Il prezzo è alto, sia per le vite spezzate che in termini economici. I costi dell’esternalizzazione, nel periodo tra il 2015 e il 2027, ammonteranno a oltre 290 milioni di euro. Soldi spesi dall’UE per sostenere la cosiddetta Guardia costiera libica e tunisina, i centri di detenzione e i sistemi di controllo dei confini. Al contrario, le missioni umanitarie come SOS Humanity, che ha salvato oltre 4.000 persone in tre anni, sono costate 42 milioni in dieci anni.
Le guardie costiere italiane o maltesi spesso segnalano le imbarcazioni in pericolo ai libici o ai tunisini, pur consapevoli delle condizioni di illegalità in cui agiscono.
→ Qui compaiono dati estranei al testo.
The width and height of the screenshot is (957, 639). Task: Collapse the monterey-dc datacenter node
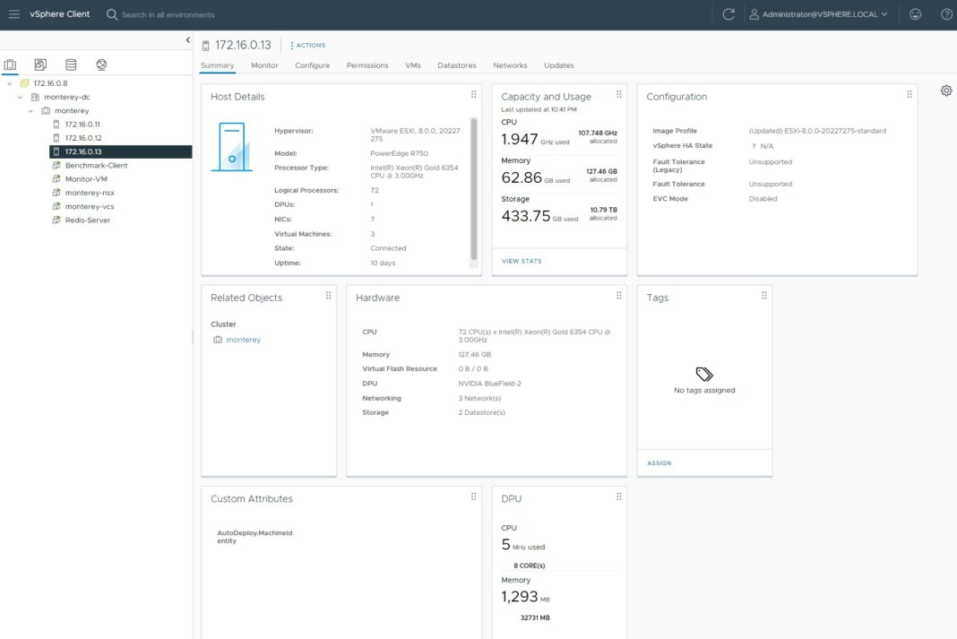pyautogui.click(x=20, y=96)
Ramadan ricorda: «Quando abbiamo raggiunto le acque territoriali maltesi, un piccolo aereo da ricognizione è arrivato e ha scattato delle foto alla nostra barca. Dopo circa quattro ore, un aereo maltese ha lanciato una bomba fumogena vicino a noi, sembrava un segnale. Dopo mezz’ora, la Guardia costiera libica è venuta e ci ha riportati indietro. In realtà, la Guardia costiera non è collegata alla prigione, ma ci vende a loro per denaro, è un modo per fare profitto».
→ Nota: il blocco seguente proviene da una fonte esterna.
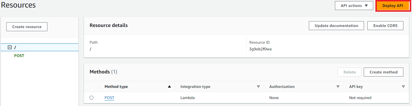Click the Create method button
This screenshot has height=106, width=412.
[383, 72]
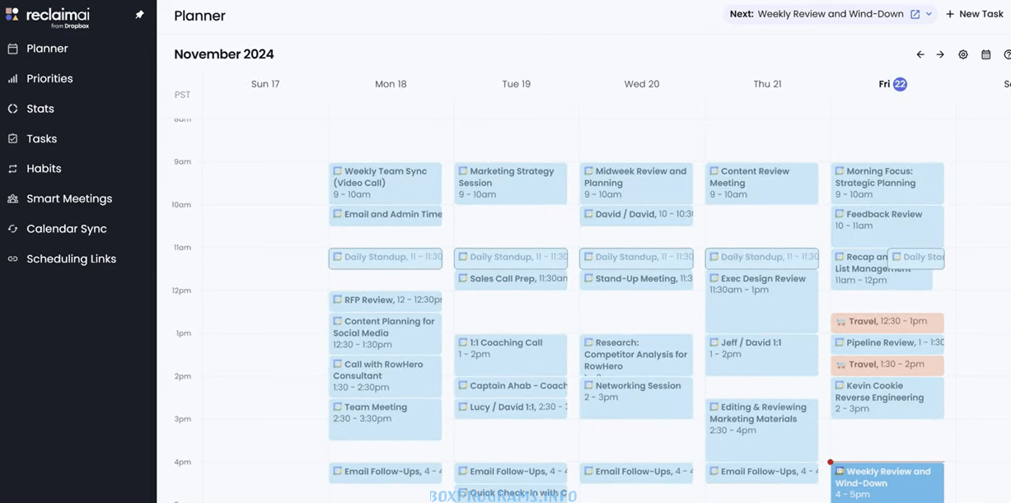The image size is (1011, 503).
Task: Click the pin icon beside the Reclaim logo
Action: click(x=139, y=15)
Molti dei sopravvissuti arrivano in Italia con un solo desiderio: lasciarsi alle spalle l’orrore vissuto. «In Africa ci affascinava il valore dell’Europa. La libertà, la democrazia, il rispetto dei diritti umani. Un mondo migliore dove seguire i nostri sogni» ricorda Mamadou, che voleva diventare un calciatore. «Spero che i figli dei miei fratelli possano integrarsi nella vita occidentale, culturalmente diversa dalla nostra, e che trovino opportunità di studio, una vita senza paura» è l’augurio di Rami, siriano.
L’appello che chiude il rapporto è netto: l’Unione Europea deve interrompere ogni collaborazione con Libia e Tunisia, che non sono considerati luoghi sicuri secondo il diritto internazionale, per istituire un programma europeo pubblico di soccorso in mare.
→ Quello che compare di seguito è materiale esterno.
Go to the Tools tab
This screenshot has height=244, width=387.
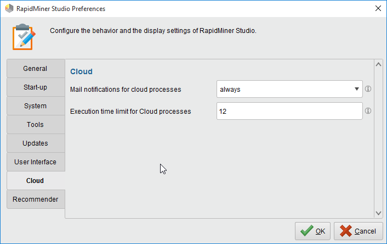[36, 125]
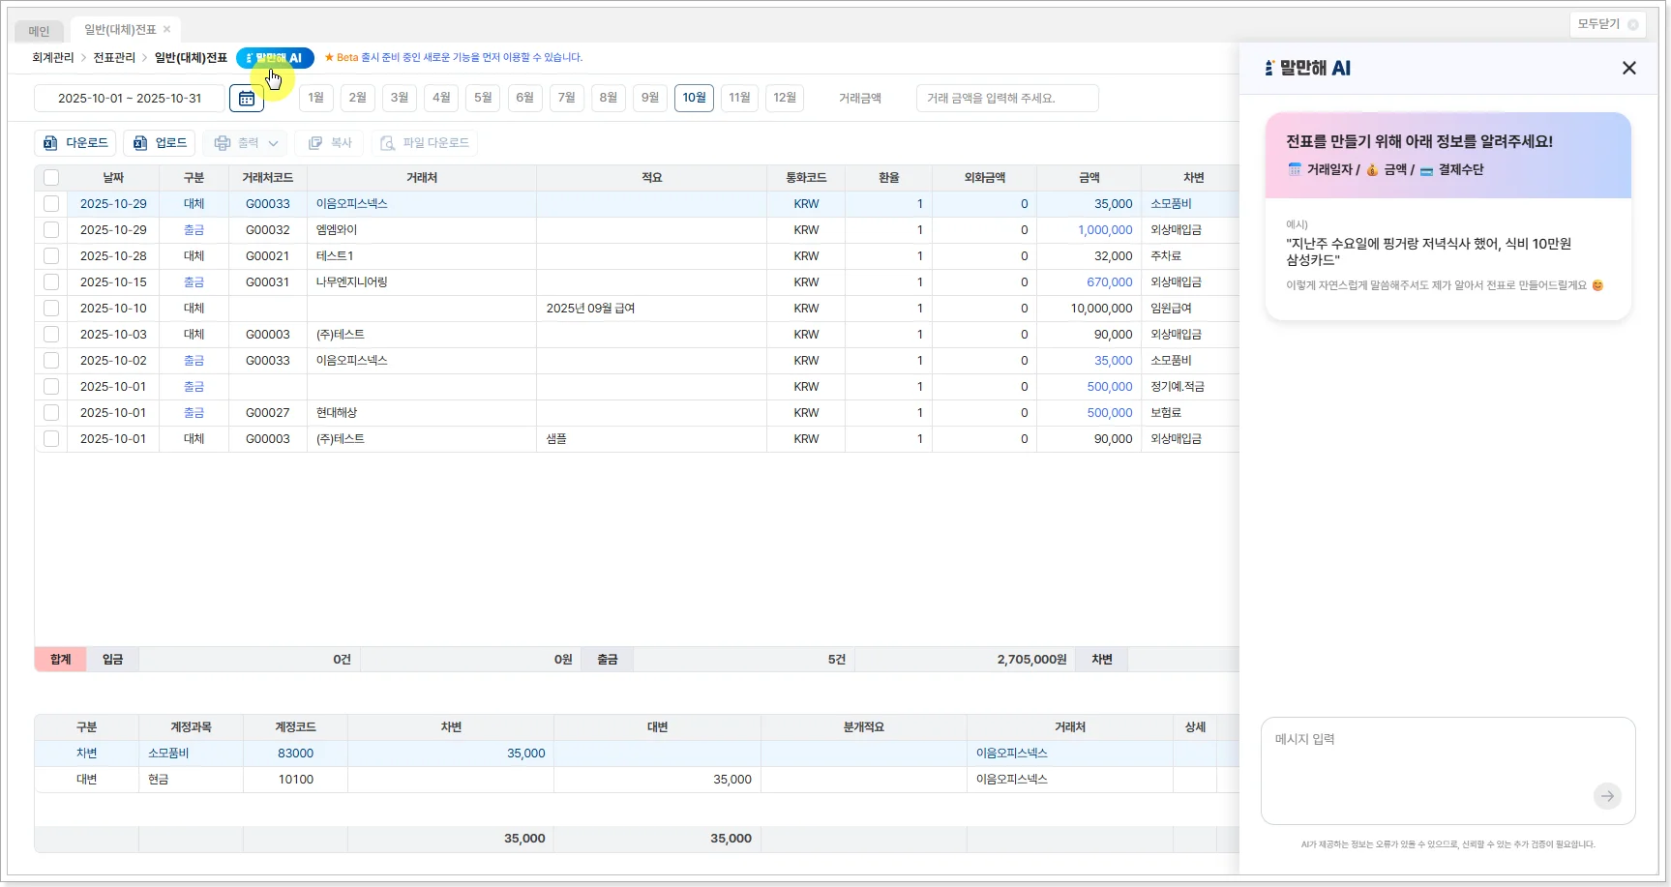The image size is (1671, 887).
Task: Click the 전표관리 breadcrumb link
Action: click(x=114, y=58)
«Per me l’Europa è consapevole, ha siglato gli accordi con la Libia. È importante che ritrovi il valore dell’umanità, che oggi sta perdendo» dice Mamadou. «L’essere umano è fatto di movimento. Il migrante è una persona che parte alla ricerca della propria identità, da sempre. L’aiuto dei governi è necessario per muoversi in libertà e sicurezza». Oggi vive a Caserta, lavora con bambini e famiglie italiane, racconta la sua storia nelle scuole: «Il mare per me è un punto di partenza. Ogni volta che lo vedo, mi ricorda l’inizio della mia nuova vita».